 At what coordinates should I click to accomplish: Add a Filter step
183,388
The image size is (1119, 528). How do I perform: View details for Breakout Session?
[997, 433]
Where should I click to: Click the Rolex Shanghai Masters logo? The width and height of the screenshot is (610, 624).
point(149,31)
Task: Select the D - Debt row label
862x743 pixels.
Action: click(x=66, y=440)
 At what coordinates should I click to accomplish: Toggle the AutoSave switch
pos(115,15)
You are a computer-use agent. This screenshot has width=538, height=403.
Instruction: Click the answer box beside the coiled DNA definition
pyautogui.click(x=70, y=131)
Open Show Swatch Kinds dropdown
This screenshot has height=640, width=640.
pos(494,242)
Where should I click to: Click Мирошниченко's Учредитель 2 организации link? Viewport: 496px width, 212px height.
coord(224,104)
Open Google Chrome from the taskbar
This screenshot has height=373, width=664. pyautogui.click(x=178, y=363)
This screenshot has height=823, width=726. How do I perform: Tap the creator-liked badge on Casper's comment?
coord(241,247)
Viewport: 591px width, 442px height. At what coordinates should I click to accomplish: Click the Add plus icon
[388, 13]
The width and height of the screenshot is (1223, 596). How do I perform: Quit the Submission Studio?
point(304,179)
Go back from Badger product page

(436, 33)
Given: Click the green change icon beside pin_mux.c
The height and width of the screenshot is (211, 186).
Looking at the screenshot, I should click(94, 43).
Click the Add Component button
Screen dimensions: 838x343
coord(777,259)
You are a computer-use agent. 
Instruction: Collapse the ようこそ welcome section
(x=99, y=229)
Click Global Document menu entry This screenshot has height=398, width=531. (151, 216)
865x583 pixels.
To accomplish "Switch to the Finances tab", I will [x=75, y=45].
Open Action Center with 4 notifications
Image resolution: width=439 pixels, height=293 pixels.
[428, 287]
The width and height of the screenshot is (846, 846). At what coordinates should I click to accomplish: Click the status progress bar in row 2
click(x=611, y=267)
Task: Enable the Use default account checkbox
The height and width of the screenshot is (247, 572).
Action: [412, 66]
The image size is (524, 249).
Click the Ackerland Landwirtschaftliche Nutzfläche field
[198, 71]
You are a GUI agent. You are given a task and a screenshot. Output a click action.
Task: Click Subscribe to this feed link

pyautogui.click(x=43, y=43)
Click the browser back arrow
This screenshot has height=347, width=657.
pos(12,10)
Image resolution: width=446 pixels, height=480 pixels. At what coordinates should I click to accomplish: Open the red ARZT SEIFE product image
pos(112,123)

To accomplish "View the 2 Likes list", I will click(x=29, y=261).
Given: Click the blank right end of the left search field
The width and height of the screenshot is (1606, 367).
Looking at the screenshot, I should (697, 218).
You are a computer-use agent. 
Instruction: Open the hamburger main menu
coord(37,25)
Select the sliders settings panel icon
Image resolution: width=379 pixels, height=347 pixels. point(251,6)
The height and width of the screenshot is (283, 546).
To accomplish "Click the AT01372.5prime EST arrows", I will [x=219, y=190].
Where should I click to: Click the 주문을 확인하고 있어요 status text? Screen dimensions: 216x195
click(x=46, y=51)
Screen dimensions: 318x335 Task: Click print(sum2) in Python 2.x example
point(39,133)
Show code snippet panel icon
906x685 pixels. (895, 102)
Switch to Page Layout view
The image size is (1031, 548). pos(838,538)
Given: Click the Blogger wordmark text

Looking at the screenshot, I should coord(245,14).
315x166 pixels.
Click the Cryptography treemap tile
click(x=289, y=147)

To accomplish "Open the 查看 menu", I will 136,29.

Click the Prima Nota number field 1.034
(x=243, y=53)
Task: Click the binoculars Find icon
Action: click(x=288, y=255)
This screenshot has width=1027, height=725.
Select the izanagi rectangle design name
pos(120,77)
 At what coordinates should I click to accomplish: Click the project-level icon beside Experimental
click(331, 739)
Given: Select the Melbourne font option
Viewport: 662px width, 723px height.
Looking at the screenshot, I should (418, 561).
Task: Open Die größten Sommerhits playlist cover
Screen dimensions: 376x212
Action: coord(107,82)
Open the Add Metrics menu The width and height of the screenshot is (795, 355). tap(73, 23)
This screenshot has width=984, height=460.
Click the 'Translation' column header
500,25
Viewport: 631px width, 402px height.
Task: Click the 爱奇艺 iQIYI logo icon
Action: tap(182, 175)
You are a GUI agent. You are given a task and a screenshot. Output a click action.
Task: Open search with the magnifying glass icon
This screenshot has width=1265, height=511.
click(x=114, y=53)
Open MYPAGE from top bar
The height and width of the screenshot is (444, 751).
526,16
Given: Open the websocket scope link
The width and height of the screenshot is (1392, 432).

• **The task**: The lines above, from the first through the one containing "You are a computer-use agent. This", must be restated word for word, with nothing added.

• **Answer to the problem**:
 At what coordinates should I click to accomplish: Add a Filter step
183,388
The image size is (1119, 528). How do I perform: View details for Breakout Session?
[997, 433]
Where should I click to: Click the Rolex Shanghai Masters logo? The width and height of the screenshot is (610, 624).
point(149,31)
Task: Select the D - Debt row label
862x743 pixels.
Action: click(x=66, y=440)
 At what coordinates should I click to accomplish: Toggle the AutoSave switch
pos(115,15)
You are a computer-use agent. This screenshot has width=538, height=403.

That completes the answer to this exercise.